Was "unabhängig" bedeute, bestimme der jeweilige Bischof nach eigenem, unüberprüfbarem Ermessen, so der Jurist. Die Besetzung der Kommissionen müsse dringend "stärker rechtsstaatlich gesteuert" werden, um Kommissionen zu verhindern, "die bestenfalls Placebo-Aufarbeitung leisten könnten", schreibt Rixen weiter. Der Direktor des Instituts für Staatsrecht der Universität zu Köln forderte Bundes- und Landesgesetze, die die Aufarbeitung "demokratisch legitimieren und kontrollieren".

"Bedenkliches Arrangement zwischen Staat und Kirche"

2020 hatten die katholische Deutsche Bischofskonferenz und der damalige Unabhängige Beauftragte der Bundesregierung für Fragen des sexuellen Kindesmissbrauchs (UBSKM), Johannes-Wilhelm Rörig, eine Vereinbarung geschlossen, in jedem Bistum eine Kommission zur Aufarbeitung zu errichten. In etwas mehr als der Hälfte der Bistümer haben diese Gremien inzwischen ihre Arbeit aufgenommen. Die Mitglieder werden teils von der Kirche, teils von der jeweiligen Landesregierung benannt und sämtlich vom Ortsbischof berufen.

Rixen nannte dies "bizarr" und sprach von einem "bedenklichen Arrangement zwischen Staat und Kirche". Der Staat verstecke sich hinter der angeblich bewährten Kooperation mit den Kirchen. "All die kirchlichen Entschuldigungsroutinen, all die gekonnt weggeweinten Krokodilstränen, all die Rituale der Folgenlosigkeit, sie lenken nur davon ab, dass die katholische Kirche seit etwa zwanzig Jahren mit freundlicher Duldung des Staates die Aufarbeitung verschleppt", monierte Rixen, der auch Mitglied im Deutschen Ethikrat ist.

Die mögliche Nähe von Kommissionsmitgliedern zum kirchlichen Milieu berge die Gefahr der Befangenheit. "Wenn dann noch Betroffene offenbar deshalb ausgewählt werden, weil sie 'den Bischof verstehen', sollte spätestens dann klar sein: Die Aufarbeitungskommissionen lassen sich personell auf Linie bringen, und ihre Unabhängigkeit wird zur reinen Fassade.

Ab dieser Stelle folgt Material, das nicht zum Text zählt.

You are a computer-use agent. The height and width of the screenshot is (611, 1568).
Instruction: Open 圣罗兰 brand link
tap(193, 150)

Claus: Politik will mehr Verantwortung übernehmen

Die Missbrauchsbeauftragte der Bundesregierung, Kerstin Claus, kann Rixens Kritik nach eigener Aussage nachvollziehen. Die Politik habe es in der vergangenen Legislaturperiode aber abgelehnt, selbst stärker Verantwortung zu übernehmen und für eine unabhängige Aufarbeitung zu sorgen, sagte Claus am Mittwoch der Katholischen Nachrichten-Agentur (KNA). In der damaligen Konstellation sei für ihren Vorgänger Rörig, der die Verhandlungen geführt hatte, deswegen "leider nicht mehr drin gewesen", so Claus. Sie sei aber zuversichtlich, dass die derzeitige Regierung sich stärker engagieren wolle.

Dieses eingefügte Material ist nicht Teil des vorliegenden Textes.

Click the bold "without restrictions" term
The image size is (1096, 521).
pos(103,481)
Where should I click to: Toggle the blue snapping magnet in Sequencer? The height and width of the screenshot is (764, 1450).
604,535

Claus betonte, mit der Ampelregierung habe sich die politische Situation verändert. Sie habe in ihrem Koalitionsvertrag eine gesetzliche Verankerung ihres Amtes vorgesehen und ein gesetzlich verankertes Recht auf Aufarbeitung als Option genannt. Aus ihrer Sicht müsse auch die ehrenamtlich tätige unabhängige Aufarbeitungskommission über das Gesetzgebungsverfahren mehr Rechte erhalten und auf eine gesetzliche Grundlage gestellt werden. (mal/KNA)

20.7., 16 Uhr: Ergänzt um Stellungnahme von Kerstin Claus.